February | 2012 | The view from my tent

Things are shaping up for Ben’s appointment at the NIH. I’ve spoken with the patient care coordinator and gotten an idea what to expect.

The study in which Ben is participating is the Clinical and Molecular Manifestations of Inherited Neurological Disorders. The study is what they call a “natural history study,” meaning the doctors focus on diagnosis, but don’t include interventions or treatment. Doctors have previously decided that Ben has an undiagnosed genetic disorder. Because uncommon genetic disorders are very difficult to diagnose, we have had to experiment to find an effective treatment for him, and we don’t know what to expect in his future. We certainly didn’t see the loss of vision coming.

This study includes patients who, like Ben, have an undiagnosed genetic disorder that affects the neurology of the patient. Dr. Carsten Bonnemann will direct the three days of studies. The first day will consist of meeting with the team to go over Ben’s history, and a PT evaluation. On day two, he will have a sleep-deprived EEG and an electromyogram (EMG). On day three, he is scheduled for sedation so they can do an MRI, a lumbar puncture, and an examination of his retinas. These are the tentative appointments – they may add or subtract tests as they see fit as we go along.

When I explained to Ben that he had been accepted into the study, and what it would entail, he said, with much enthusiasm, “I’ll feel like an alien being probed by scientists!” No White Coat Syndrome here! I do ask for your prayers for him, as some of this will certainly be unpleasant for him.

The NIH is covering three of our four plane tickets, all the tests involved, and our accommodations at The Children’s Inn … which looks like a fun place! I’ve been told it is right on campus, across from the buildings where Ben’s appointments will be, so we won’t need transportation. We feel very blessed. Our prayer is that, at some point, we will know what it is that Ben has. Perhaps that would lead us to treatments. Maybe not. At the least, we hope to know what to expect down the road.

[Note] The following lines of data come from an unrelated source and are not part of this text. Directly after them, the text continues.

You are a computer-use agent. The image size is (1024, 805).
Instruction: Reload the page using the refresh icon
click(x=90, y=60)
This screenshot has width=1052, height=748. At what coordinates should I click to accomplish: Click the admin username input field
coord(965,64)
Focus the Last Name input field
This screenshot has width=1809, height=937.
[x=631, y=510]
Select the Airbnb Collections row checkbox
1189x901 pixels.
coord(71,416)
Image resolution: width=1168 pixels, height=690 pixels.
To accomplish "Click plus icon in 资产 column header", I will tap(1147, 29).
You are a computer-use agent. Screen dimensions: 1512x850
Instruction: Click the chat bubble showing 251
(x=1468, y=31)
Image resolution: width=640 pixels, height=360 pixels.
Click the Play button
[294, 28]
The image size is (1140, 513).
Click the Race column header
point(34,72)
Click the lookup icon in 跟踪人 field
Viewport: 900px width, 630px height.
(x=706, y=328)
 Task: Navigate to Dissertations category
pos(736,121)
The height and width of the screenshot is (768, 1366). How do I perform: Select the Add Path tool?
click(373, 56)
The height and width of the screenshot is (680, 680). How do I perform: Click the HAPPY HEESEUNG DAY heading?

Speaking of treatments, the “experimental” steroid therapy continues to make a huge difference. Praise God! I keep saying that Ben has had the best year of his life since he had that first treatment in January 2011. I am so thankful that he is able to partake of life and enjoy it in his own way. What a difference!

Some of you may have seen my post on Facebook, that we aren’t able to get tickets to tour the White House, the Archives, or the Bureau of Engraving. I’d really hoped to get inside those three, but we’re going to be there at a busy time of year, so all the tickets are already taken. I still hope to see the White House exterior (we were there once when Ben was 9 months old), as well as Ford’s Theater, the Museum of American History, and the Holocaust Museum (we’re finishing up Corrie Ten Boom’s The Hiding Place in school). We fly in the day before his appointments begin, so I’m hoping we’ll have time to explore that afternoon. We fly out late the day after his last appointment, so I’m hoping we’ll have more time for fun that day. We’ve got to cram in some adventure whenever we can!

You see, I was thinking back to the first few weeks after Ben lost his vision. He was struggling with schoolwork one day, and he said to me something like, “I don’t want to be legally blind. Why did God let this happen?” I didn’t know how to answer him. I was honest with him, saying that I didn’t know. “But,” I added, “we’re going to make it an adventure.” He asked me how we would do that, and I honestly answered again that I didn’t know, but that we would. And we are.